In 2008, Gilbert Koch put in his first Netafim SDI (subsurface drip irrigation) system. He has slowly added more SDI in phases, with the last field being added in 2021. He lives near Eustis, NE which is in the south-central region of the state. His land was originally flood irrigated, and he converted to drip irrigation, using EQIP through a NRCS program, because he didn’t have enough water to irrigate all his acres through other methods. Water is restricted in his area of Nebraska, and he isn’t able to add wells or acres. With his drip irrigation, he is able to irrigate 282 acres with one well pumping 900-1100 gallons per minute. That is around 3 gallon per minute per acres, which will apply around an inch of water every seven to eight days (around 4 inches per month). Gilbert states, “that isn’t really enough during peak demand, so I gotta have some reserve in the soil”. If you are wondering how to build up a reserve water profile in your soil, check out the video about Root Zone Management with Travis Rokey.

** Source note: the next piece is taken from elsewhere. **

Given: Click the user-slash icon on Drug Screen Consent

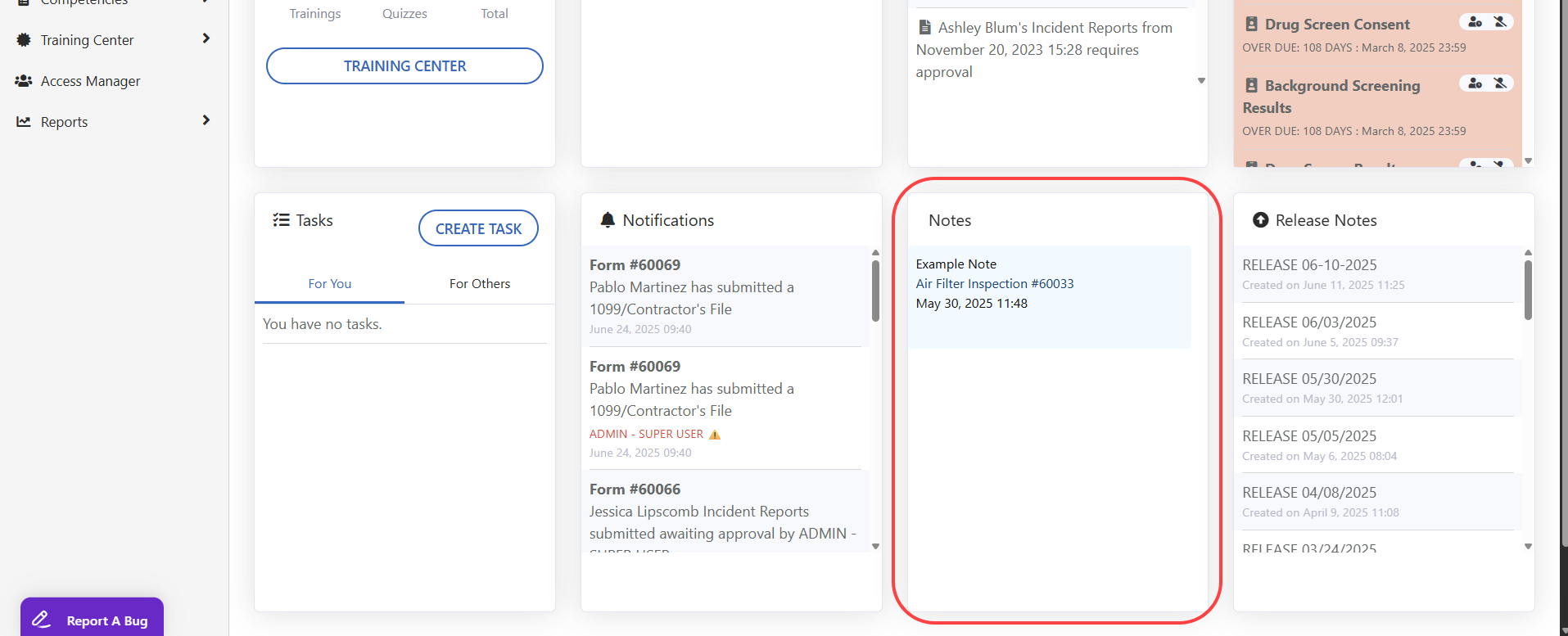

Gilbert’s advice for someone who has flood irrigation or doesn’t have irrigation at all and is considering it: “Don't cut corners; pay up and do it right the first time.”

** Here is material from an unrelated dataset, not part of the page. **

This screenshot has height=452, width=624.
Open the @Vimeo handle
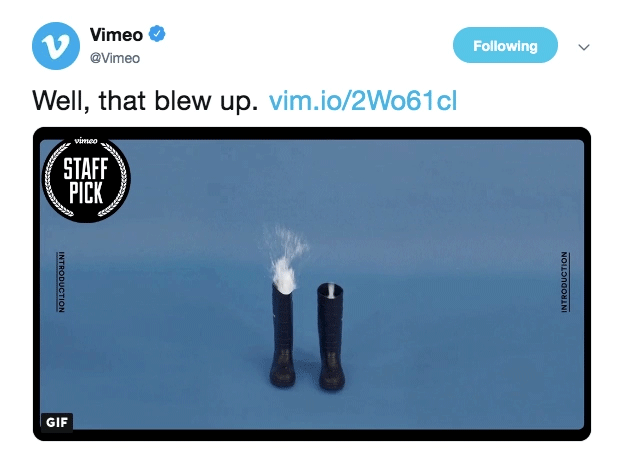click(115, 58)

NutraDrip didn’t install Gilbert’s first field of SDI, but started servicing it in 2019, and have installed recent phases of his drip project. Many growers are concerned about the maintenance of drip irrigation. Gilbert agrees that there is maintenance that needs to be done in order for the system to function correctly. “It’s out of sight, but no, you can’t forget it. It takes maintenance: fall and spring startup. In the spring, flush and check for leaks, fix leaks…in the fall, shut it down and winterize it to pump out where the low spots are”.

“NutraDrip has had great service. They’ve serviced the existing drip that I had in (the field) before I met them, taking care of that. They’re technicians, are willing to work, and put in the hours necessary to maintain it.”.